Chet Atkins Performs “Yankee Doodle Dixie” On Austin City Limits

Chet Atkins is one of the most prolific guitarists of the midcentury Nashville country scene, combining elements of jazz and bluegrass to make his guitar sing in a way that most people could only accomplish with two instruments. Most of the time, Atkins held a bassline down with a thumb pick on the low strings while the rest of his fingers plucked out a melody on the high strings. The parts were separate, but the song itself was the same.

But after reading about a pianist in the 1930s who could play two different songs on either hand, Atkins set out to learn how to do the same thing on the guitar. Choosing two American folk melodies, Atkins opted for “Yankee Doodle,” the de facto anthem for the Union, and “Dixie,” for the Confederacy. “Time is short,” Atkins begins. “So, I’m going to do something here that will save some time.” The country icon name-dropped a Printer’s Alley guitarist, Ronnie Prophet, who did the same thing in his live performances while always giving Atkins his credit. (Prophet, for his part, added another song to the arrangement, singing “Silent Night” over the dual-song guitar part.)

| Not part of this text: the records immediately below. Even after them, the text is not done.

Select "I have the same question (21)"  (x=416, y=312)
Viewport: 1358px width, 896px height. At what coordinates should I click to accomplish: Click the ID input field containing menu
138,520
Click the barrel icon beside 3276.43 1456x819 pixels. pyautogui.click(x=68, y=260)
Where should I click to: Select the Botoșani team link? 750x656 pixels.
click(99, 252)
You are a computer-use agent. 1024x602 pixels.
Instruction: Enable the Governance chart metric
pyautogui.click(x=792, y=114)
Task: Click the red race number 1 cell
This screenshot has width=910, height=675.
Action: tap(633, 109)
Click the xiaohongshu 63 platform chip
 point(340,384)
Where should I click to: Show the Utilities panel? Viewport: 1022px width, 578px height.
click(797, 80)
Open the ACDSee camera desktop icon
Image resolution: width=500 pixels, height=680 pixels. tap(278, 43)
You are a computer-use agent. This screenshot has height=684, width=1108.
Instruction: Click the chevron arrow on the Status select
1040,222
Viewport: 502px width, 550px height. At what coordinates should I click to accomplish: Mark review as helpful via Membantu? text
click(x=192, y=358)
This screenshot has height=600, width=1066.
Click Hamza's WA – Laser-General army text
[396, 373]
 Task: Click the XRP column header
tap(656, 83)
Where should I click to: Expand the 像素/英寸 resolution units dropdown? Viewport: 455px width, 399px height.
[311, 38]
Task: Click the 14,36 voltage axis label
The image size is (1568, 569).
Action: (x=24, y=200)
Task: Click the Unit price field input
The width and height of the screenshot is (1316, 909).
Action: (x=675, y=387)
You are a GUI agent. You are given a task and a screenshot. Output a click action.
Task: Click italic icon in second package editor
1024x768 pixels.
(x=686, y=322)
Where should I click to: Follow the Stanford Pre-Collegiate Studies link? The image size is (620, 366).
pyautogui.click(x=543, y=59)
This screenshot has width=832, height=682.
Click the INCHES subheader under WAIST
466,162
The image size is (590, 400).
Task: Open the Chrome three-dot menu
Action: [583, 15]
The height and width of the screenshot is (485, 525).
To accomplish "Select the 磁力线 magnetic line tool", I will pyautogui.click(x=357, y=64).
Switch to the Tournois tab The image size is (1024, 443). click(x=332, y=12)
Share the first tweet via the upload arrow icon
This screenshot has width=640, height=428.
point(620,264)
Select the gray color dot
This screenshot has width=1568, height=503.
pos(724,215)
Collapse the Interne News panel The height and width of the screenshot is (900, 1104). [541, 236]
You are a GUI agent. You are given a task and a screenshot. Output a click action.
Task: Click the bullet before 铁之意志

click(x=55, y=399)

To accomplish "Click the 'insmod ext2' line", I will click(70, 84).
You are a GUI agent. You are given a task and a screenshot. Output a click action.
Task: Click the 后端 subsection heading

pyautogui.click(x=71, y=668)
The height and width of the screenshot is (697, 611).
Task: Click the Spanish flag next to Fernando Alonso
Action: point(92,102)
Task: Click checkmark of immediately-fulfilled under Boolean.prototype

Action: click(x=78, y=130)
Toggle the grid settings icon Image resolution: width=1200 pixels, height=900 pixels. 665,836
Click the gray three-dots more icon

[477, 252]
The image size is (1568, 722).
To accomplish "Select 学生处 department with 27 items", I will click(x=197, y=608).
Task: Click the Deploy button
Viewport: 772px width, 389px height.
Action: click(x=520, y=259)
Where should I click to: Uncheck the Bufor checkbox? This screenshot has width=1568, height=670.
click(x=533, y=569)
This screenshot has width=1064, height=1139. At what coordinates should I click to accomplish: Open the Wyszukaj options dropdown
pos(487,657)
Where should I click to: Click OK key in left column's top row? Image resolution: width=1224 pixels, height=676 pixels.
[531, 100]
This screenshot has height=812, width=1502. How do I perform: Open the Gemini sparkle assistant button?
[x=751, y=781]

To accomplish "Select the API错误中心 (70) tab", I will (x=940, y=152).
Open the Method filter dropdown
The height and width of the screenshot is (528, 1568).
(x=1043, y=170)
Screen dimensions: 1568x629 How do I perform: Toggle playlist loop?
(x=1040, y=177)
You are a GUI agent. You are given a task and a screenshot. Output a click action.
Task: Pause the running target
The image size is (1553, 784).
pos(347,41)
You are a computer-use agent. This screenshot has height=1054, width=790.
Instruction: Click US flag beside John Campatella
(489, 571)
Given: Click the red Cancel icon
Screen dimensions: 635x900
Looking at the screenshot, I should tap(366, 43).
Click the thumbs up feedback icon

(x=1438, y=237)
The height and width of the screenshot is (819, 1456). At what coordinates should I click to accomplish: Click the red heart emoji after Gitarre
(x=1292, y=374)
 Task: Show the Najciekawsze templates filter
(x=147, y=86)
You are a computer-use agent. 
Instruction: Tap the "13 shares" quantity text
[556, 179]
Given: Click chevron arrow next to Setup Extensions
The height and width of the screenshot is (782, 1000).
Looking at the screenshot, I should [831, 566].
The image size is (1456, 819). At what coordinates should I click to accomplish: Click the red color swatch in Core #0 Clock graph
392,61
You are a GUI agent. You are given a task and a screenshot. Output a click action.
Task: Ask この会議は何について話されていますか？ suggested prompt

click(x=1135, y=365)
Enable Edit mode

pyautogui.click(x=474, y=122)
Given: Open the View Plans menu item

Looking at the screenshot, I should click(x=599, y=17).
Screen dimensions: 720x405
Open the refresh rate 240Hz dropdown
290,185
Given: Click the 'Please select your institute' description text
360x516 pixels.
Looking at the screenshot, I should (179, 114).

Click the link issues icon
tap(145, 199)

Atkins begins the short and sweet song, and sure enough, he delivers on his promise. As his thumb plucked out the fairly repetitive “Yankee Doodle,” his fingers stretched across the fretboard to play the bouncier “Dixie.” He hits a sharp note toward the end of the “Dixie” melody and, making a funny face, makes the same mistake twice—a bit of tongue-in-cheek guitar advice he once told Dire Straits frontman Mark Knopfler.

An Inspiration In More Ways Than One

When Chet Atkins began playing “Yankee Doodle Dixie” in the 1930s, race tensions were still incredibly high, especially in the South. At that time, the Civil War was as recent in memory to the United States as the Vietnam War is to us now. While Atkins never explicitly said that he chose those two songs as a political statement, the reality of his actions was not likely lost on him. Combining the de facto anthems of the Union and Confederacy effectively forced the listeners to see what could happen when the two worked together instead of against one another.

And from a far less social standpoint, Atkins’ ability to combine two songs into one is just plain inspiring as a guitarist. This unique style of playing influenced Ronnie Prophet, of course. But it also bled over into other genres, inspiring the Eagles’ guitarist Don Felder to start playing his instrument in stereo. Not bad for a song that’s under two minutes.